# START OF Data provided

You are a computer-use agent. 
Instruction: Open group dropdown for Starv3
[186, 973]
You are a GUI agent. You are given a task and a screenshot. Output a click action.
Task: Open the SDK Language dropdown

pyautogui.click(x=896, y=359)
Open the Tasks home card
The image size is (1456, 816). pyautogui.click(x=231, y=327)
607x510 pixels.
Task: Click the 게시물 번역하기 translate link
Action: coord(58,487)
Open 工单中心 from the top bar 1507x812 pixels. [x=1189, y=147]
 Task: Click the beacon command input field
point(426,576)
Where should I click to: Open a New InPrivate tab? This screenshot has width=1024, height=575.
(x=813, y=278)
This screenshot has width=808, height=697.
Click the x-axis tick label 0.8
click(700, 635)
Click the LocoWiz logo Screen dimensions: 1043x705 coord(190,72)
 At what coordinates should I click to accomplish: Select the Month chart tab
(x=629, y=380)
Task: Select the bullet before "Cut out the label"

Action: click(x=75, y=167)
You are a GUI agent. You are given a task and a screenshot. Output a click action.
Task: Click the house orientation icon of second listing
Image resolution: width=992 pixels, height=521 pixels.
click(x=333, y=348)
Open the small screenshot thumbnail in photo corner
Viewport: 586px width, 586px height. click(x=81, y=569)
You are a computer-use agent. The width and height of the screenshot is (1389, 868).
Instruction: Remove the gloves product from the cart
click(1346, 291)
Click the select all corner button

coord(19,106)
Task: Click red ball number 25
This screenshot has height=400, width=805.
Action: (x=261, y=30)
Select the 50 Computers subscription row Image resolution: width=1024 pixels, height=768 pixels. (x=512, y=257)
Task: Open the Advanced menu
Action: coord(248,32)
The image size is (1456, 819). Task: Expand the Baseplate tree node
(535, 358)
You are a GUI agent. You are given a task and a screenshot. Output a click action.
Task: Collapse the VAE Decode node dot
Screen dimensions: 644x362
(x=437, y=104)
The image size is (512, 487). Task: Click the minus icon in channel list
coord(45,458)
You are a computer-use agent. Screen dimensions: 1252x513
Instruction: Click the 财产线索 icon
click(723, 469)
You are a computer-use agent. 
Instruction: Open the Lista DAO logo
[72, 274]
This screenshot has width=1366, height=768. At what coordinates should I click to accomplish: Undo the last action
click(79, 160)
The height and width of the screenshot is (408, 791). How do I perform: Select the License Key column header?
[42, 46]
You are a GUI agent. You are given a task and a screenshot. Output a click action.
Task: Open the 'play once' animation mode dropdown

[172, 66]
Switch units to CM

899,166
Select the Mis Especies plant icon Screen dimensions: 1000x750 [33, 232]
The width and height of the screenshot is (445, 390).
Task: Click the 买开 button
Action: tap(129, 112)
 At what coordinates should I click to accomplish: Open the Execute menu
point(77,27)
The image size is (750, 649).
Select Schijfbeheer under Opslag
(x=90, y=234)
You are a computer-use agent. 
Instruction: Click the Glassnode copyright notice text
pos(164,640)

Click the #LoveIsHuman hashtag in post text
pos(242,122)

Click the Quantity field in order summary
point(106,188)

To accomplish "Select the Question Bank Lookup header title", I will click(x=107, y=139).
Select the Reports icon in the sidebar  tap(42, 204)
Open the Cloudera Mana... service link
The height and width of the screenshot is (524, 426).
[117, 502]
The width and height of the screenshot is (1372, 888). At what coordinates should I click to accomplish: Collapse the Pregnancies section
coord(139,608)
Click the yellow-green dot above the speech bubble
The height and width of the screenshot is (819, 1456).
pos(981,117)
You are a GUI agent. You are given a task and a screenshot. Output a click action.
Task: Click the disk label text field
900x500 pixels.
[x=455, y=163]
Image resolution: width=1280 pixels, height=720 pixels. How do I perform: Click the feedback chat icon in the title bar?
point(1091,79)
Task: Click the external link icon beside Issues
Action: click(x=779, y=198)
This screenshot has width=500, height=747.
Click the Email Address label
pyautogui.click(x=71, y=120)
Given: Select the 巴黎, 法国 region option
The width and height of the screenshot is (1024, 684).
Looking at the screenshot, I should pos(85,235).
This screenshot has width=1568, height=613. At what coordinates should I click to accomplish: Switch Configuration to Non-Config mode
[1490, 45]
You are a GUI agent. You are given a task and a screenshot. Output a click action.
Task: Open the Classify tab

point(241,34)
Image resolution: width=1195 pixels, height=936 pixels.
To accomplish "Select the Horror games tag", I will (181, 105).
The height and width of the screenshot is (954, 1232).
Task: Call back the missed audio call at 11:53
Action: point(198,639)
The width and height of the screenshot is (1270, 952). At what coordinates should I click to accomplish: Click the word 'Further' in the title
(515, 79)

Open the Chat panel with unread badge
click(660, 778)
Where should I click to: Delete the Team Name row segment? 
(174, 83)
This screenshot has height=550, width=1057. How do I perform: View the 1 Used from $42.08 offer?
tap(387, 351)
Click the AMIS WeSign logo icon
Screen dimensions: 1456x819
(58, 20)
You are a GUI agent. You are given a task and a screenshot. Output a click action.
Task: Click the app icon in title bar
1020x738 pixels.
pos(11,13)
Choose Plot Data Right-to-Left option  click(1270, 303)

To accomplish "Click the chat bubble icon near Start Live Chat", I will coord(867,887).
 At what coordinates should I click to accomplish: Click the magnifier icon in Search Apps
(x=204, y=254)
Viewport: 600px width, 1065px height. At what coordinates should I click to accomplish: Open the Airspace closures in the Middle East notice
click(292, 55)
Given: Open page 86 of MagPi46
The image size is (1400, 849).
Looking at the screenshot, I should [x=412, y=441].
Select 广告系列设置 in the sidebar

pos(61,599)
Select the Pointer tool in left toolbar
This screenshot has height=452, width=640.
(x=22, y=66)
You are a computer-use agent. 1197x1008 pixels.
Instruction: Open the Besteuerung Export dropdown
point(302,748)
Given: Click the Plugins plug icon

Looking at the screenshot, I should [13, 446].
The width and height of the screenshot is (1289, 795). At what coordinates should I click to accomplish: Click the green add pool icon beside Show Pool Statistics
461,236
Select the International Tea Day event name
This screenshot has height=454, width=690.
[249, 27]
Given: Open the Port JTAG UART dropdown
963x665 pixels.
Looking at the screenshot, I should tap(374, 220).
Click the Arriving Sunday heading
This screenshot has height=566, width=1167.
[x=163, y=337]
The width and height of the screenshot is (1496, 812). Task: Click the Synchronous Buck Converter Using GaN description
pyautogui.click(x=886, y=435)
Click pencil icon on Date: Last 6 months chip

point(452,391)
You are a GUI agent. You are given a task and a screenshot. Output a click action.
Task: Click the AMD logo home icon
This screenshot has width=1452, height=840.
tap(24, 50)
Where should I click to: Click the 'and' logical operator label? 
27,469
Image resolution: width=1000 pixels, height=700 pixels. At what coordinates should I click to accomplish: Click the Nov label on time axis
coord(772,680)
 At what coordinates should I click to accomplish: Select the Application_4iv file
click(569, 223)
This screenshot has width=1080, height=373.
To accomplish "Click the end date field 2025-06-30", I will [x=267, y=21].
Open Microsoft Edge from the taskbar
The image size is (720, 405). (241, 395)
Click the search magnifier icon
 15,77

# END OF Data provided

◆ Set task ◆
Copy out the records with "computer-use agent" replaced by "desktop automation agent" wherever it occurs, keeping everything else the same.

◆ Answer in full ◆
You are a desktop automation agent. 
Instruction: Open group dropdown for Starv3
[186, 973]
You are a GUI agent. You are given a task and a screenshot. Output a click action.
Task: Open the SDK Language dropdown

pyautogui.click(x=896, y=359)
Open the Tasks home card
The image size is (1456, 816). pyautogui.click(x=231, y=327)
607x510 pixels.
Task: Click the 게시물 번역하기 translate link
Action: coord(58,487)
Open 工单中心 from the top bar 1507x812 pixels. [x=1189, y=147]
 Task: Click the beacon command input field
point(426,576)
Where should I click to: Open a New InPrivate tab? This screenshot has width=1024, height=575.
(x=813, y=278)
This screenshot has width=808, height=697.
Click the x-axis tick label 0.8
click(700, 635)
Click the LocoWiz logo Screen dimensions: 1043x705 coord(190,72)
 At what coordinates should I click to accomplish: Select the Month chart tab
(x=629, y=380)
Task: Select the bullet before "Cut out the label"

Action: click(x=75, y=167)
You are a GUI agent. You are given a task and a screenshot. Output a click action.
Task: Click the house orientation icon of second listing
Image resolution: width=992 pixels, height=521 pixels.
click(x=333, y=348)
Open the small screenshot thumbnail in photo corner
Viewport: 586px width, 586px height. click(x=81, y=569)
You are a desktop automation agent. The width and height of the screenshot is (1389, 868).
Instruction: Remove the gloves product from the cart
click(1346, 291)
Click the select all corner button

coord(19,106)
Task: Click red ball number 25
This screenshot has height=400, width=805.
Action: (x=261, y=30)
Select the 50 Computers subscription row Image resolution: width=1024 pixels, height=768 pixels. (x=512, y=257)
Task: Open the Advanced menu
Action: coord(248,32)
The image size is (1456, 819). Task: Expand the Baseplate tree node
(535, 358)
You are a GUI agent. You are given a task and a screenshot. Output a click action.
Task: Collapse the VAE Decode node dot
Screen dimensions: 644x362
(x=437, y=104)
The image size is (512, 487). Task: Click the minus icon in channel list
coord(45,458)
You are a desktop automation agent. Screen dimensions: 1252x513
Instruction: Click the 财产线索 icon
click(723, 469)
You are a desktop automation agent. 
Instruction: Open the Lista DAO logo
[72, 274]
This screenshot has width=1366, height=768. At what coordinates should I click to accomplish: Undo the last action
click(79, 160)
The height and width of the screenshot is (408, 791). How do I perform: Select the License Key column header?
[42, 46]
You are a GUI agent. You are given a task and a screenshot. Output a click action.
Task: Open the 'play once' animation mode dropdown

[172, 66]
Switch units to CM

899,166
Select the Mis Especies plant icon Screen dimensions: 1000x750 [33, 232]
The width and height of the screenshot is (445, 390).
Task: Click the 买开 button
Action: tap(129, 112)
 At what coordinates should I click to accomplish: Open the Execute menu
point(77,27)
The image size is (750, 649).
Select Schijfbeheer under Opslag
(x=90, y=234)
You are a desktop automation agent. 
Instruction: Click the Glassnode copyright notice text
pos(164,640)

Click the #LoveIsHuman hashtag in post text
pos(242,122)

Click the Quantity field in order summary
point(106,188)

To accomplish "Select the Question Bank Lookup header title", I will click(x=107, y=139).
Select the Reports icon in the sidebar  tap(42, 204)
Open the Cloudera Mana... service link
The height and width of the screenshot is (524, 426).
[117, 502]
The width and height of the screenshot is (1372, 888). At what coordinates should I click to accomplish: Collapse the Pregnancies section
coord(139,608)
Click the yellow-green dot above the speech bubble
The height and width of the screenshot is (819, 1456).
pos(981,117)
You are a GUI agent. You are given a task and a screenshot. Output a click action.
Task: Click the disk label text field
900x500 pixels.
[x=455, y=163]
Image resolution: width=1280 pixels, height=720 pixels. How do I perform: Click the feedback chat icon in the title bar?
point(1091,79)
Task: Click the external link icon beside Issues
Action: click(x=779, y=198)
This screenshot has width=500, height=747.
Click the Email Address label
pyautogui.click(x=71, y=120)
Given: Select the 巴黎, 法国 region option
The width and height of the screenshot is (1024, 684).
Looking at the screenshot, I should pos(85,235).
This screenshot has width=1568, height=613. At what coordinates should I click to accomplish: Switch Configuration to Non-Config mode
[1490, 45]
You are a GUI agent. You are given a task and a screenshot. Output a click action.
Task: Open the Classify tab

point(241,34)
Image resolution: width=1195 pixels, height=936 pixels.
To accomplish "Select the Horror games tag", I will (181, 105).
The height and width of the screenshot is (954, 1232).
Task: Call back the missed audio call at 11:53
Action: point(198,639)
The width and height of the screenshot is (1270, 952). At what coordinates should I click to accomplish: Click the word 'Further' in the title
(515, 79)

Open the Chat panel with unread badge
click(660, 778)
Where should I click to: Delete the Team Name row segment? 
(174, 83)
This screenshot has height=550, width=1057. How do I perform: View the 1 Used from $42.08 offer?
tap(387, 351)
Click the AMIS WeSign logo icon
Screen dimensions: 1456x819
(58, 20)
You are a GUI agent. You are given a task and a screenshot. Output a click action.
Task: Click the app icon in title bar
1020x738 pixels.
pos(11,13)
Choose Plot Data Right-to-Left option  click(1270, 303)

To accomplish "Click the chat bubble icon near Start Live Chat", I will coord(867,887).
 At what coordinates should I click to accomplish: Click the magnifier icon in Search Apps
(x=204, y=254)
Viewport: 600px width, 1065px height. At what coordinates should I click to accomplish: Open the Airspace closures in the Middle East notice
click(292, 55)
Given: Open page 86 of MagPi46
The image size is (1400, 849).
Looking at the screenshot, I should [x=412, y=441].
Select 广告系列设置 in the sidebar

pos(61,599)
Select the Pointer tool in left toolbar
This screenshot has height=452, width=640.
(x=22, y=66)
You are a desktop automation agent. 1197x1008 pixels.
Instruction: Open the Besteuerung Export dropdown
point(302,748)
Given: Click the Plugins plug icon

Looking at the screenshot, I should [13, 446].
The width and height of the screenshot is (1289, 795). At what coordinates should I click to accomplish: Click the green add pool icon beside Show Pool Statistics
461,236
Select the International Tea Day event name
This screenshot has height=454, width=690.
[249, 27]
Given: Open the Port JTAG UART dropdown
963x665 pixels.
Looking at the screenshot, I should tap(374, 220).
Click the Arriving Sunday heading
This screenshot has height=566, width=1167.
[x=163, y=337]
The width and height of the screenshot is (1496, 812). Task: Click the Synchronous Buck Converter Using GaN description
pyautogui.click(x=886, y=435)
Click pencil icon on Date: Last 6 months chip

point(452,391)
You are a GUI agent. You are given a task and a screenshot. Output a click action.
Task: Click the AMD logo home icon
This screenshot has width=1452, height=840.
tap(24, 50)
Where should I click to: Click the 'and' logical operator label? 
27,469
Image resolution: width=1000 pixels, height=700 pixels. At what coordinates should I click to accomplish: Click the Nov label on time axis
coord(772,680)
 At what coordinates should I click to accomplish: Select the Application_4iv file
click(569, 223)
This screenshot has width=1080, height=373.
To accomplish "Click the end date field 2025-06-30", I will [x=267, y=21].
Open Microsoft Edge from the taskbar
The image size is (720, 405). (241, 395)
Click the search magnifier icon
 15,77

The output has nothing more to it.